_DIRECTIONS_:
The output should be all lines of the entries below in which the word "target" occurs.

_DATASET EXTRACT_:
-=-=-

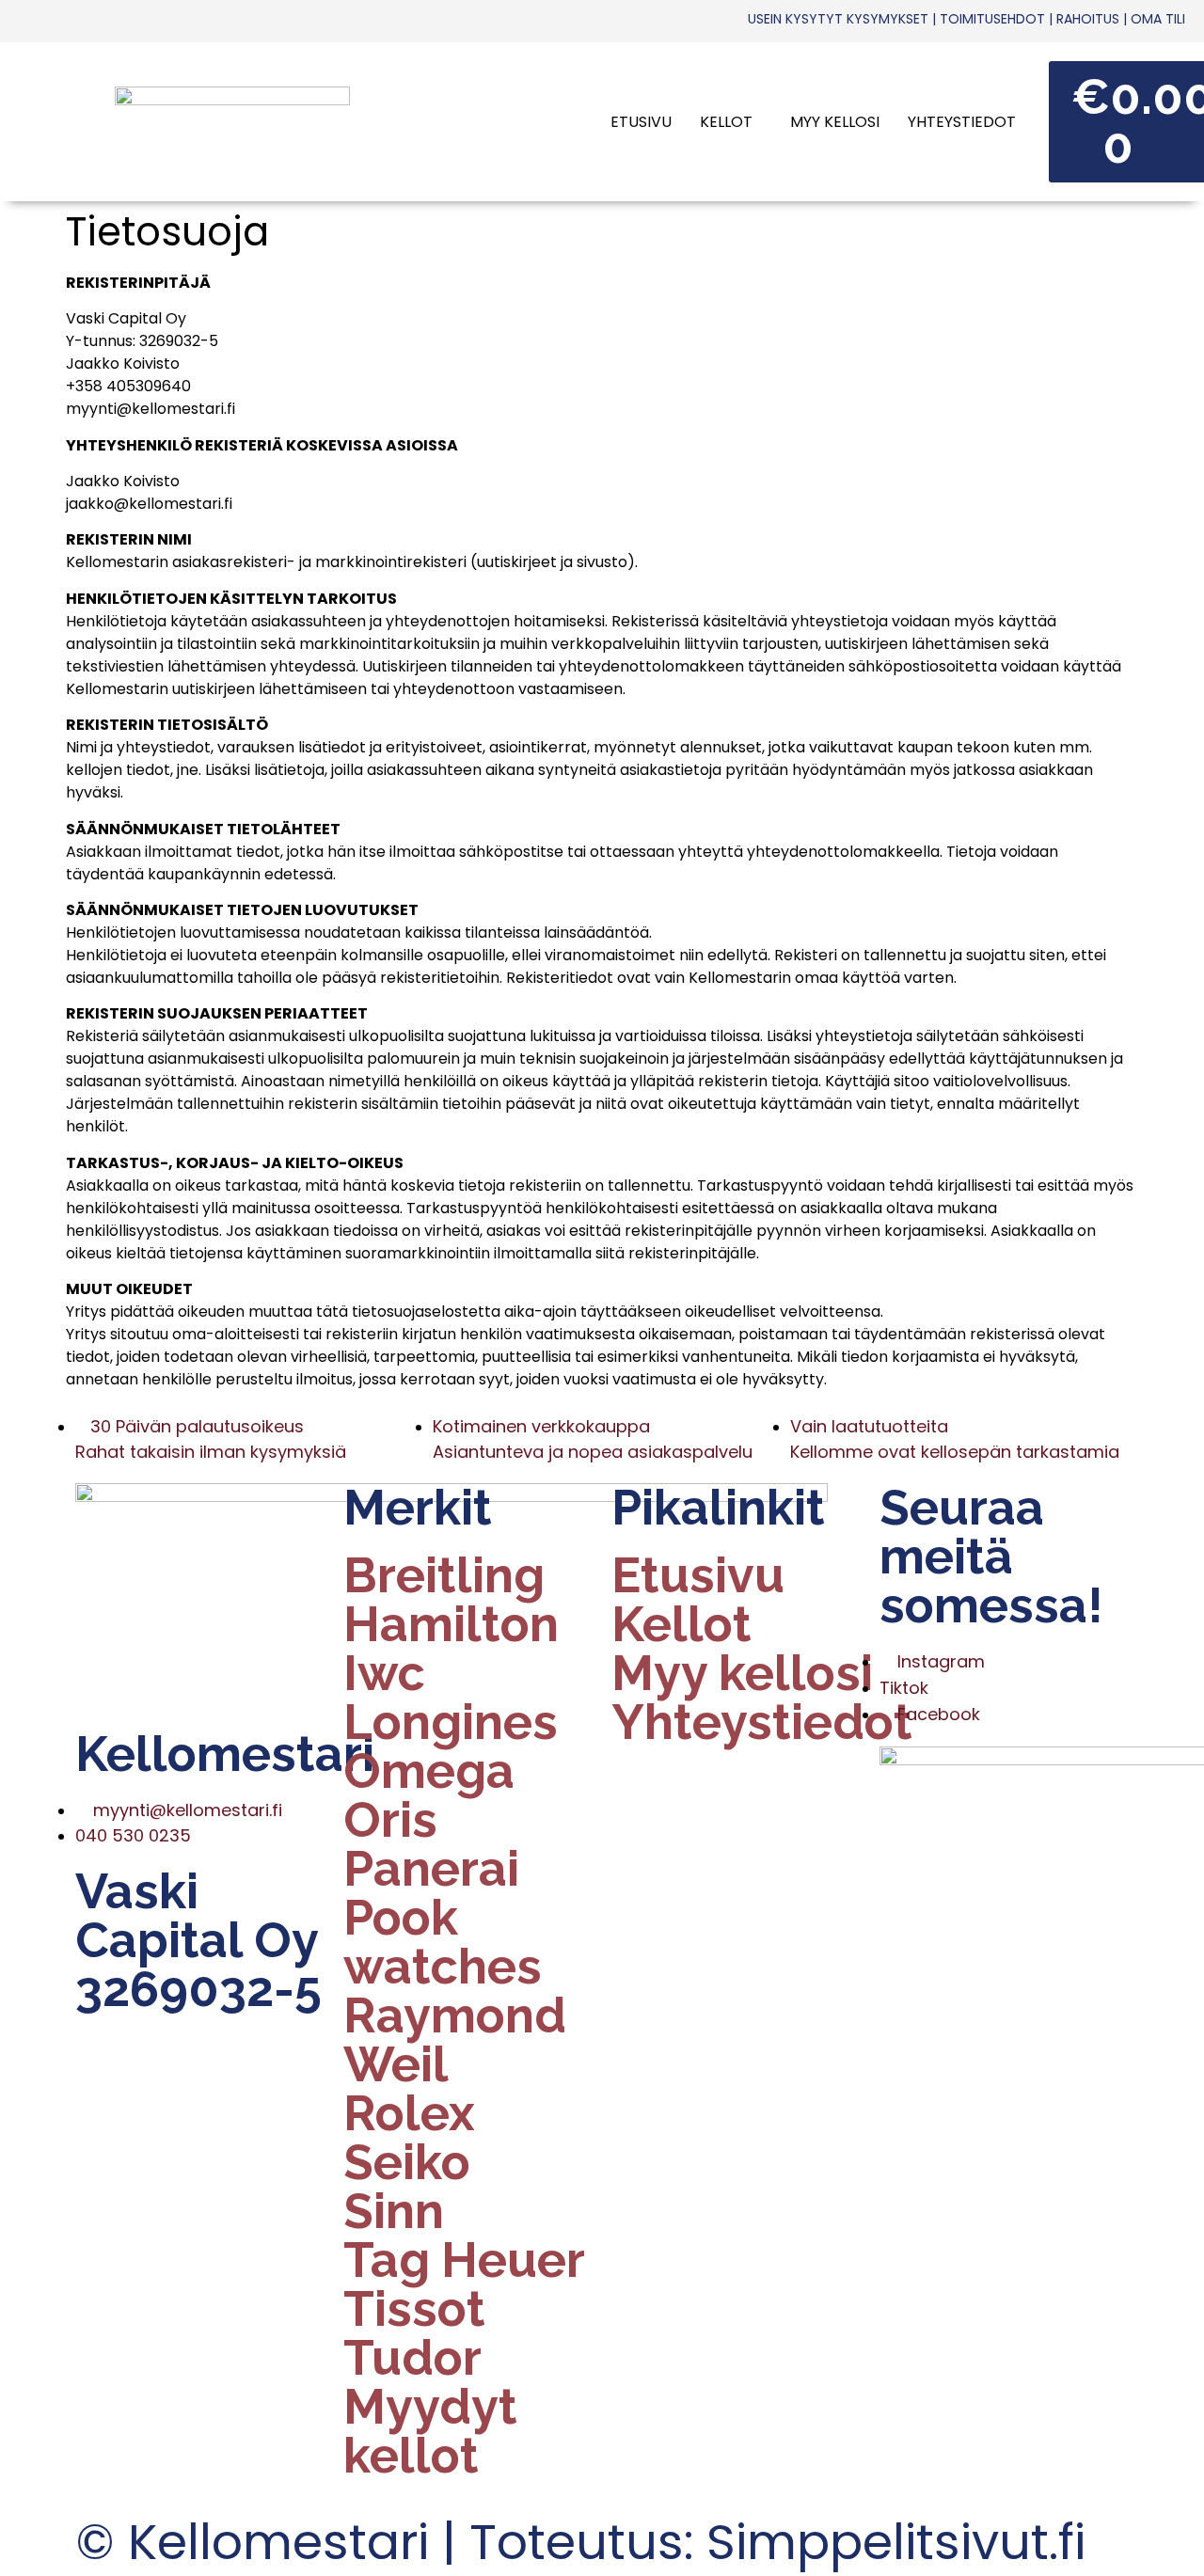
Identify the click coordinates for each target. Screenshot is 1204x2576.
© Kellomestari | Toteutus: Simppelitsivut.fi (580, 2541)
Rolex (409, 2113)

-=-=-

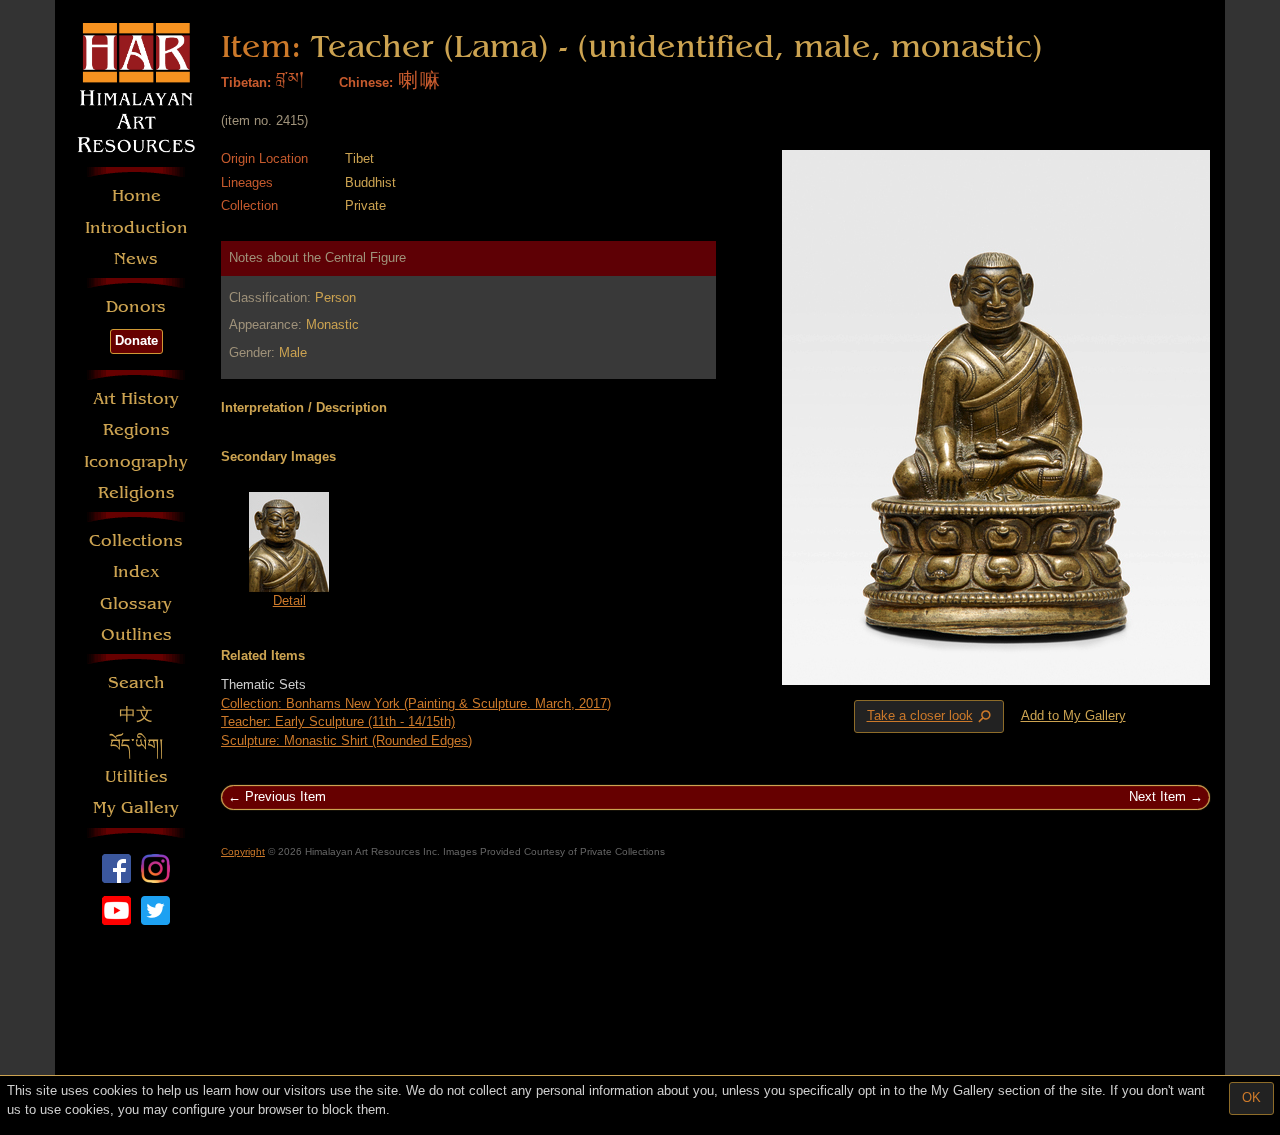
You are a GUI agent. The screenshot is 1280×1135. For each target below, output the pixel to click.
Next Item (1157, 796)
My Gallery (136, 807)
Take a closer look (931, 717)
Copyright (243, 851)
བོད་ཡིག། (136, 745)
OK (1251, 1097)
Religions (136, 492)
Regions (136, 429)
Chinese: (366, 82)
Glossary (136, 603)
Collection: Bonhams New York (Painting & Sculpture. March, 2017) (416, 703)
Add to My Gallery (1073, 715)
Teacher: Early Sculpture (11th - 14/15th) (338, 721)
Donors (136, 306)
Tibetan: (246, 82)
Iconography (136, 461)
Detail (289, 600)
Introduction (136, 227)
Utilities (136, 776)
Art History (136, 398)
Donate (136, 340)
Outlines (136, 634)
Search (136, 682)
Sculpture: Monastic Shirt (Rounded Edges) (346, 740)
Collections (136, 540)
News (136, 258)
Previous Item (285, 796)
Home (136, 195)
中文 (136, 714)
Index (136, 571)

-=-=-

_TASK RESPONSE_:
Identify the click coordinates for each target. Screenshot is 1204x2576.
You are a GUI agent. The screenshot is 1280×1135. For each target below, output the pixel to click.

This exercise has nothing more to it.